@Neeshka: Well, my goal wasn't to debate immersion, since that's entirely subjective; I was only discussing the technicalities of MMOs versus Skyrim. I'll engage you on this matter if you want, though; keep in mind it's 5:30 in the morning and I've been up all day/night, so this might not be my most coherent rant.
Personally I have no issues with the Radiant AI and I don't feel like it's an obstacle to my immersion in the game world. To be honest, I'd find it a lot less immersive if all the NPCs were just standing around not doing anything rather than going about their lives. If that comes at a price, then it's not one that's so high that it's affected my enjoyment of the game. I don't personally find the gameplay to be "shoddy", and I haven't personally come across any immersion-breaking bugs -- not a single backwards flying dragon in my game so far.
I'm not in the business of assuming what the vast majority will or will not do in a game, so I won't really say one way or the other, except for this: I know several people who play this game who aren't big RPG players in general; average gamers in every sense of the word. When they talk to me about their experiences in Skyrim, they don't tell stories about the gameplay mechanics or how they're min/maxing their builds -- they tell stories about the crazy things that happen to them while exploring or, you guessed it, dicking around in a town -- things that happen because of the Radiant AI.
Are the benefits of Radiant AI always readily apparent? No. But if it wasn't there, I think you'd notice -- the experience would be a whole lot different, and personally I don't think it'd be for the better. If that is a wasted feature to you, then that's fine -- you don't have to like what Bethesda has going in their games, after all, and disliking it is a perfectly valid opinion to have. But what I don't understand is why it's such a mystery that Bethesda make their games the way they do, and why some people enjoy it. Their games don't bring in near-universal praise for being half-assed and mediocre.

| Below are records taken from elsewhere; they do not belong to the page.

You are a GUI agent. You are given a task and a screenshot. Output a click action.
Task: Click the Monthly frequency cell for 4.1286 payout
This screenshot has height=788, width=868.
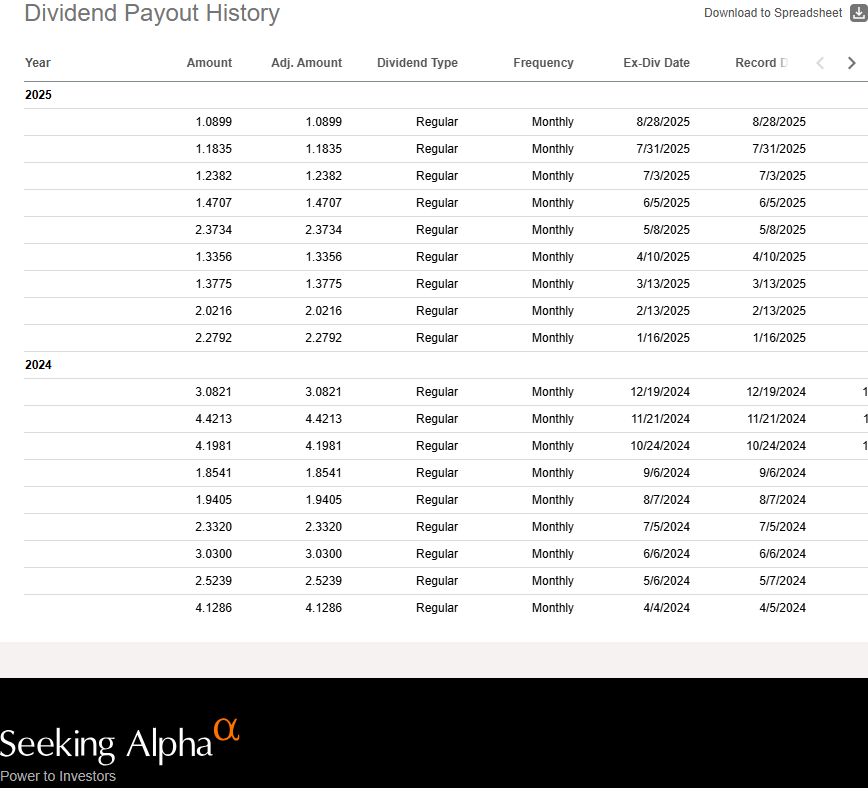[552, 607]
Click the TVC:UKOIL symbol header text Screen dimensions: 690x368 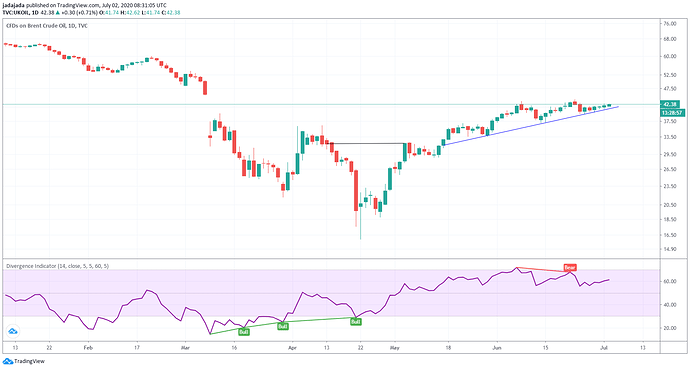(x=16, y=13)
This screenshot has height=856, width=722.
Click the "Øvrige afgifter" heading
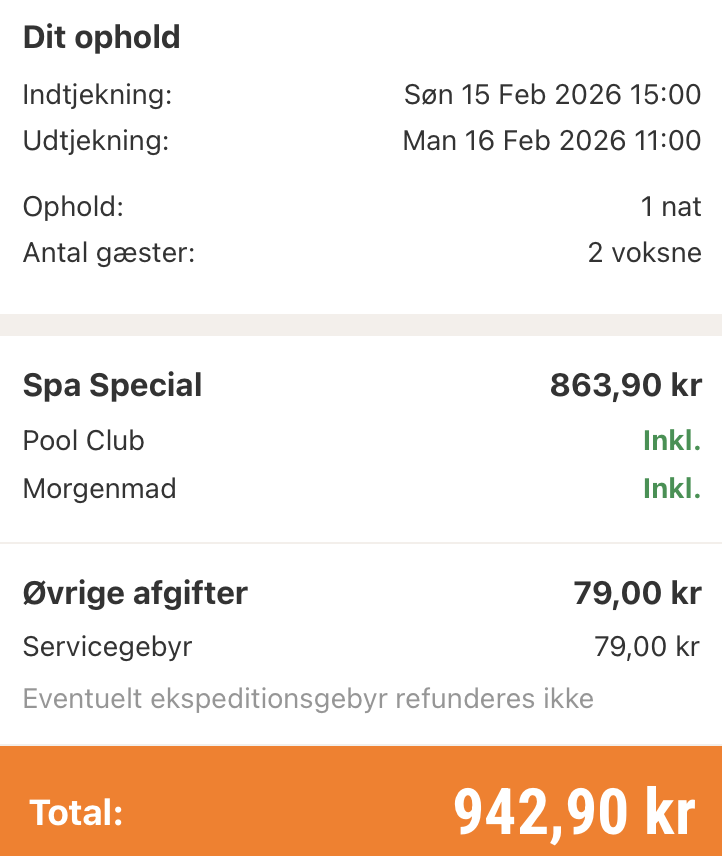pos(135,593)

Comparing the game to GTA and Assassin's Creed doesn't make sense to me. They're all "open world" in their own ways, but the focus of each game is wildly different. GTA and AC may have believable representations of large, bustling cities, but you don't interact with the people populating those bustling cities. Those crowds exist for no other reason than to establish the setting; they're window dressing. In Skyrim, every NPC you run across has a 50% chance of being part of a quest, and almost all of them have dialog. If you could walk up to a random pedestrian on the street in GTA and speak to them like you can in Skyrim then you might have a point, but you can't, because that's not what they're there for. Two completely different uses of NPCs, serving two different purposes.
At the end of the day, the amount of bugs that crop up in a game like Skyrim is almost certainly due to the enormous amount of content, content that would take a ridiculous amount of manhours to make completely bug-free at release. Those manhours aren't free, though, and either you pony up a whole hell of a lot of cash for a veritable army of testers, or you take two years past an already long development cycle to do the same amount of work with a smaller team. They need to release this product, and they're not going to spend more than they think is reasonable on testing, so they're going to do the best they can with what they've got in the time they've got. Whether or not someone considers this "excusable" is a matter of personal judgement. Personally, I find a handful of bugs to be excusable considering the scope of the project, and I would much rather Skyrim stay huge, complex, and Radiant-AI-ridden than the alternative.
Now you'll have to excuse me, because I'm about to fall asleep on my keyboard, and I can't be arsed to proofread at this point. Hopefully it's all legible.
(Edit: I lied. I spotted a couple egregious typos and my obsessive-compulsiveness compelled me to fix them. I'm closing this damn window before I have a chance to spot another.)